Appendix E - Lab Move Guide
The information here provides general guidance to those laboratory personnel preparing to move their laboratory work to another site. Contact Environmental Health and Safety at 607-255-8200 for assistance. Additional guidance can be found in the latest version of the ANSI Z9.11 Laboratory Decommissioning.
- Inform the Department Safety Representative (DSR) and facility coordinator to provide guidance on expectations. Your DSR can help provide useful information and resources to help facilitate the moving process.
- When cleaning up your lab, ensure all items are removed from the lab (or scheduled to be removed), including items in drawers, cabinets, fume hoods, refrigerators, freezers, etc. Be considerate of custodial staff and maintenance staff who do not understand the nature of the lab work your group conducted. Surplus equipment, tables, cabinets, etc. that you plan on discarding, check with your DSR to see if these items should remain in the lab you are leaving or if they could be donated to someone else in your department.

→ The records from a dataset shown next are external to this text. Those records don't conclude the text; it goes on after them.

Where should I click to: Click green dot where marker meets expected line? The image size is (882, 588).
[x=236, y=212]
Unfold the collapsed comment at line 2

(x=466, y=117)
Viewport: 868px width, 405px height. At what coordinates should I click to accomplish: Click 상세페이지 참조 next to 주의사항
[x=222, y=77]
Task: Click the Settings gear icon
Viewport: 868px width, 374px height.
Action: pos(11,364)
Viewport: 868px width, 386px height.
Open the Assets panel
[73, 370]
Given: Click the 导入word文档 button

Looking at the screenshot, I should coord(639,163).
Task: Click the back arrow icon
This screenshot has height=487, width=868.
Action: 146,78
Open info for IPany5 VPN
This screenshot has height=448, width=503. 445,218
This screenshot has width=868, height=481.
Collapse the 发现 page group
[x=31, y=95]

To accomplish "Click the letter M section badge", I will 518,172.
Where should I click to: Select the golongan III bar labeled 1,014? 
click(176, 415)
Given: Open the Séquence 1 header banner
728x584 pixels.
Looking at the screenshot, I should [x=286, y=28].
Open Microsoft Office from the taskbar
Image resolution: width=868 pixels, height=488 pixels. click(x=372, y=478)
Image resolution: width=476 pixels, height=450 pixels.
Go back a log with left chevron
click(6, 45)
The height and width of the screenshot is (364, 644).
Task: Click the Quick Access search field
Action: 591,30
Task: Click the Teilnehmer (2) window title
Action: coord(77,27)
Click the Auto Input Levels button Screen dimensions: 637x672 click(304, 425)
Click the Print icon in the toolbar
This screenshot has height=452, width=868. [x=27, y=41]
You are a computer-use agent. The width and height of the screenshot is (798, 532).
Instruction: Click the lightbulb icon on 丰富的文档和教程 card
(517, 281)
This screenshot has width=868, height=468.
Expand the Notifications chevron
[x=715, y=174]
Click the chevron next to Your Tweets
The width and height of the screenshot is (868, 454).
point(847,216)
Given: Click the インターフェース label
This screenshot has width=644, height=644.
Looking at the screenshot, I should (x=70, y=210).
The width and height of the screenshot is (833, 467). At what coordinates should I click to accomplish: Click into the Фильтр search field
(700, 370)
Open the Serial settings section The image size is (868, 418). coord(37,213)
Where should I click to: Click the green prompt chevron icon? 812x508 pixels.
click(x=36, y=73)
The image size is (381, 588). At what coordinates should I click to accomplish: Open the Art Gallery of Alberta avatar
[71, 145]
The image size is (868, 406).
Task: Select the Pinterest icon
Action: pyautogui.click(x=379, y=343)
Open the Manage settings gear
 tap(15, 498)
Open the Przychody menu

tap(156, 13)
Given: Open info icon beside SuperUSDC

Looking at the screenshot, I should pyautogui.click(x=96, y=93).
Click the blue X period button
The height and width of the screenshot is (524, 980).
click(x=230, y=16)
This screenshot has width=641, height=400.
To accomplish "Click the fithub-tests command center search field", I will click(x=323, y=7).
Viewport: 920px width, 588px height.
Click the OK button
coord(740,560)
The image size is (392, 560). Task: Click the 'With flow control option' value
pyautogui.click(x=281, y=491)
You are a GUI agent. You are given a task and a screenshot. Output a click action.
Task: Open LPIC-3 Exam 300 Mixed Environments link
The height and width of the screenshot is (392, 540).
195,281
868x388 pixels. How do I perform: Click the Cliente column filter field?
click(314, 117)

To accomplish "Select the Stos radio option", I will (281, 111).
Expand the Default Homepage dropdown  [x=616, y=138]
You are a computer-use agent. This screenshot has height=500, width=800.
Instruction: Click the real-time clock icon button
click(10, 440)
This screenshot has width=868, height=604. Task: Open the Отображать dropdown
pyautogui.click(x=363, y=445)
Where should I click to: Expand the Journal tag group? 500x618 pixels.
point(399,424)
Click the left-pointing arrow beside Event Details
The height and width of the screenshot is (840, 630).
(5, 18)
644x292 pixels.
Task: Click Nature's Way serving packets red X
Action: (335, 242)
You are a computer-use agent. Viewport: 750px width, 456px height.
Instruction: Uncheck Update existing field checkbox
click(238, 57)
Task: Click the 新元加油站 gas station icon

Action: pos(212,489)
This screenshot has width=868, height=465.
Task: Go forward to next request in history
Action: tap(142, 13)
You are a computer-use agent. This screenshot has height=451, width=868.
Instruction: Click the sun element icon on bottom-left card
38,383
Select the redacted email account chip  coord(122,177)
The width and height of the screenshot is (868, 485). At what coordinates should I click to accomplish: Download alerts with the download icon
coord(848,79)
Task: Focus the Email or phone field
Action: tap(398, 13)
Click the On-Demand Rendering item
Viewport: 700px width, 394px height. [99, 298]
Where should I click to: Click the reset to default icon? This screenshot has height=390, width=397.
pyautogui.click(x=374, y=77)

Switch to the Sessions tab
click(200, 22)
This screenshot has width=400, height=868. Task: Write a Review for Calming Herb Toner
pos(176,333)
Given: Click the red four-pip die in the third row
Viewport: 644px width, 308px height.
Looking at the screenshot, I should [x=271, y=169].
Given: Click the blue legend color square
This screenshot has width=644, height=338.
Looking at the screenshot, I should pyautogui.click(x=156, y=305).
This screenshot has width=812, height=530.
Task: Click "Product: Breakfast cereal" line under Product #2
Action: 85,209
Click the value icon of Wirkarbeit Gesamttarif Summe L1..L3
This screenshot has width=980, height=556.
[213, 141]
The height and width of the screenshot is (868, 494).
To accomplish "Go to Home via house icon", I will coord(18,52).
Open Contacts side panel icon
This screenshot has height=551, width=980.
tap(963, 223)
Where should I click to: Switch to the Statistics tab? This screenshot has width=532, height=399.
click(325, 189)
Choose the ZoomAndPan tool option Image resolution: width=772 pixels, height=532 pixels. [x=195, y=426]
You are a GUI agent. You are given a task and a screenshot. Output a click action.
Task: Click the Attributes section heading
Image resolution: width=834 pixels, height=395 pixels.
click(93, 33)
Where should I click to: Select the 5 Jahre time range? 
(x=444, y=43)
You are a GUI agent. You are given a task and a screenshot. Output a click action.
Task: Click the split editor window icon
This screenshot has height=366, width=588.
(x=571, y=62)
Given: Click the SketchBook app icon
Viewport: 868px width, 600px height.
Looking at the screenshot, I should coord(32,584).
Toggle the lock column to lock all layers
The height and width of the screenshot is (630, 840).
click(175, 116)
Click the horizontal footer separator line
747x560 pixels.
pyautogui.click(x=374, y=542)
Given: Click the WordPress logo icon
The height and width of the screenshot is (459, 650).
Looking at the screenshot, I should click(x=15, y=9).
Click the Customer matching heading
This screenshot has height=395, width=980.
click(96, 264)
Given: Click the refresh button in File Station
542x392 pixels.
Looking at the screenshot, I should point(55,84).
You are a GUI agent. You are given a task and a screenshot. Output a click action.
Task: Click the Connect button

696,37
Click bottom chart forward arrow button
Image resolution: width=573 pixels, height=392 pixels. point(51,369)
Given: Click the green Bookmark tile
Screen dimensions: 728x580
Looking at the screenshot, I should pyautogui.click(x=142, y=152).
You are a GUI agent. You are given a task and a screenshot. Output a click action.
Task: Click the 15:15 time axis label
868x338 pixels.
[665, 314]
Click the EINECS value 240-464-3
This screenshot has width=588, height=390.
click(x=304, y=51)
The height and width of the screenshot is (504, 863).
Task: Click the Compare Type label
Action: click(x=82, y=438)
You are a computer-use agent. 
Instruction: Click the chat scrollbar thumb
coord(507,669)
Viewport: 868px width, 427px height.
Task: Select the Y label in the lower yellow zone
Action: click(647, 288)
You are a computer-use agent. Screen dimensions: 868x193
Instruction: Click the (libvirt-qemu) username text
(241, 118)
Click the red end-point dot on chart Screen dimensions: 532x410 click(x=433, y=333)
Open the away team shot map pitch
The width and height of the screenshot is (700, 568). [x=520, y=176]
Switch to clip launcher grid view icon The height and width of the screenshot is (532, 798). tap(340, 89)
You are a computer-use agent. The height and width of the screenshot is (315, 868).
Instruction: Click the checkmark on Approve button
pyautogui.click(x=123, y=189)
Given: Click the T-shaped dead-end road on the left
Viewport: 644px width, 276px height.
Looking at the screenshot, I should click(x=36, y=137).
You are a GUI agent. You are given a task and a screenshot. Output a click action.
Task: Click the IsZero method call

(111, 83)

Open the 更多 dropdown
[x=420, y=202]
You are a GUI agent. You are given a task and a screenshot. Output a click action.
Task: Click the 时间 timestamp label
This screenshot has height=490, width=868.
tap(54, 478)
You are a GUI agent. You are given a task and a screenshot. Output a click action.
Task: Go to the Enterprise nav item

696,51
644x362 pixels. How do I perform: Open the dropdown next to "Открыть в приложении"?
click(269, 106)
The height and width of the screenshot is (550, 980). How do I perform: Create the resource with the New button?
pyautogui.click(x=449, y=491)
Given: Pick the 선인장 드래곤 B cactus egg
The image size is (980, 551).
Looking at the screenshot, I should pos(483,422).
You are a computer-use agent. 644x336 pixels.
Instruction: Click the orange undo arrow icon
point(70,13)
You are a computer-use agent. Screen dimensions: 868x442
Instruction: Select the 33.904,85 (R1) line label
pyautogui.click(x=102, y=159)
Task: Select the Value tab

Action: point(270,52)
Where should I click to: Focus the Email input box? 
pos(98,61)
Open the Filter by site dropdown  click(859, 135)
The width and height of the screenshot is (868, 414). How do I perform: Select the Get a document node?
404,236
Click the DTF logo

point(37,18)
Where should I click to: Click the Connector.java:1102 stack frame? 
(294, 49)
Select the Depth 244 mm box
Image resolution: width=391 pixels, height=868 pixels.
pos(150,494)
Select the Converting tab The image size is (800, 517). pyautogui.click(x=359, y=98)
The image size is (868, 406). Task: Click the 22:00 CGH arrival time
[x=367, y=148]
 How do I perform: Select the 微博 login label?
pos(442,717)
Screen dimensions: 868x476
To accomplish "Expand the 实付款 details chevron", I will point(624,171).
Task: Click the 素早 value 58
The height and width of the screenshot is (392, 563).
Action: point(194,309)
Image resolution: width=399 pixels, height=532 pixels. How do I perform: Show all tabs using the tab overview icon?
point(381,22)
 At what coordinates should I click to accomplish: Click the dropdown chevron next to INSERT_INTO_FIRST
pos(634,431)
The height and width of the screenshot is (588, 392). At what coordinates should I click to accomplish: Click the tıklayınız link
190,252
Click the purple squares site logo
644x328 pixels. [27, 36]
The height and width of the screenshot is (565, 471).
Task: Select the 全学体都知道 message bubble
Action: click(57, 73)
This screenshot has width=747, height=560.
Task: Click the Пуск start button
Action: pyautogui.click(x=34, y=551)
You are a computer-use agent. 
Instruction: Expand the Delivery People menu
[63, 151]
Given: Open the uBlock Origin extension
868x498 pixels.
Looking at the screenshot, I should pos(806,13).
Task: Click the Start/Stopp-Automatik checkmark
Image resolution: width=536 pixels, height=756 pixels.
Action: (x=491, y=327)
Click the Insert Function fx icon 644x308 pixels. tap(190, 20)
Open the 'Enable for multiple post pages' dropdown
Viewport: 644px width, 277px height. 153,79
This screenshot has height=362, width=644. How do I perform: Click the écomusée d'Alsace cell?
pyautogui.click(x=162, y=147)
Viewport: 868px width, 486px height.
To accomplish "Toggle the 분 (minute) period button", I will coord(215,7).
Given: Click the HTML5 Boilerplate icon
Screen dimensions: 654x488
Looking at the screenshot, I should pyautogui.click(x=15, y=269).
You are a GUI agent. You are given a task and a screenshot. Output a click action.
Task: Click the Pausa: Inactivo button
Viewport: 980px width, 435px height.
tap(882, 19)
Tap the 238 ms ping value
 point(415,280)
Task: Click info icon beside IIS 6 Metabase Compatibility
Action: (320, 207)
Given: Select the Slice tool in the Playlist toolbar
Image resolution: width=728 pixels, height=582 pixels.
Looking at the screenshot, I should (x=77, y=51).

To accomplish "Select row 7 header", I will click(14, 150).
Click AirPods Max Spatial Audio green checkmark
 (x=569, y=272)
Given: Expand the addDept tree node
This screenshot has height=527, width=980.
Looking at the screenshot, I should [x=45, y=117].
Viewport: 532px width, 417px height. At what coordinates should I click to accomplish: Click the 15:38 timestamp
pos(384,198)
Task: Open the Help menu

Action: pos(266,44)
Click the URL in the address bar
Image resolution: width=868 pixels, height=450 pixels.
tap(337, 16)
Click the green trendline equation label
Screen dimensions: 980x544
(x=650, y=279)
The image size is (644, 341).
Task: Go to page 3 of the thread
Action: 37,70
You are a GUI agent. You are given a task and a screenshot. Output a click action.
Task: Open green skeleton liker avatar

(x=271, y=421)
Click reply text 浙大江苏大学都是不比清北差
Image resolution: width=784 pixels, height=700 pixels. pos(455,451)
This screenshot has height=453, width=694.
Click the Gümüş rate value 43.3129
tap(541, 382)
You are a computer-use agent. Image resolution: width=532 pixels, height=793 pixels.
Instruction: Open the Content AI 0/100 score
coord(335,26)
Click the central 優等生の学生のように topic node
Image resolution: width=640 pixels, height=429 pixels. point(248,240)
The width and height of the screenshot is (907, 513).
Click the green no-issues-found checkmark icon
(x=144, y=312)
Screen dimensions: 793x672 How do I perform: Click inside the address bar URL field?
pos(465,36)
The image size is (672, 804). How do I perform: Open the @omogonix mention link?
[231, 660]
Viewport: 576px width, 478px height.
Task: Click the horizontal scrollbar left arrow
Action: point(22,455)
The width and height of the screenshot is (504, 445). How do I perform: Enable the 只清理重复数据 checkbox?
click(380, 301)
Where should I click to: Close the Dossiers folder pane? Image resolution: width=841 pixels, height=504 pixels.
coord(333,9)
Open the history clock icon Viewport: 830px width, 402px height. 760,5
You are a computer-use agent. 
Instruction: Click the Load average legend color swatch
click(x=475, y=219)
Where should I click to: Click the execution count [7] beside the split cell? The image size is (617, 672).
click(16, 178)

- During the move egress points must be maintained. Do not store items in hallways or stairwells. Work with the movers and facility coordinators. No hazardous materials (chemical, biological, or radiological) may be left in the hallways unattended at any time.
- Ensure all potentially contaminated surfaces have been cleaned with water and detergent thoroughly. This includes bench tops, fume hoods, storage cabinets and drawers (both inside and outside), shelving, and the outside of large equipment that is scheduled to be moved by a moving company. Clean out refrigerators and freezers and defrost freezers.
- Do not move hazardous waste, regulated medical waste or radiological wastes. Submit a pickup request to EHS: Waste Pickups
- Update your standard operating procedures and HASP door signage. If you have any questions or need assistance, contact your DSR or askEHS@cornell.edu.
- At the completion of your move, return all keys to the old facility to your current DSR and provide them with your contact information at your new facility in case questions arise during laboratory renovation of your old facility.
- Before preparing to move chemicals, update the chemical inventory. This will aid in making decisions about what is expired or degraded and should be sent to EHS as hazardous waste.
- Only move those chemicals that will be needed for your research at the new facility or those chemicals you expect to use in the near future. For those chemicals that are in good condition, contact your DSR to see if anyone in your department could use them. All other chemicals must be disposed of as hazardous waste.
- Chemicals should be moved between facilities only by trained individuals. Any highly toxic, highly hazardous or reactive chemicals should only be moved by staff who has received special training. When moving highly toxic or highly hazardous chemicals, EHS recommends a "buddy system" be used in the event of a spill or other emergency.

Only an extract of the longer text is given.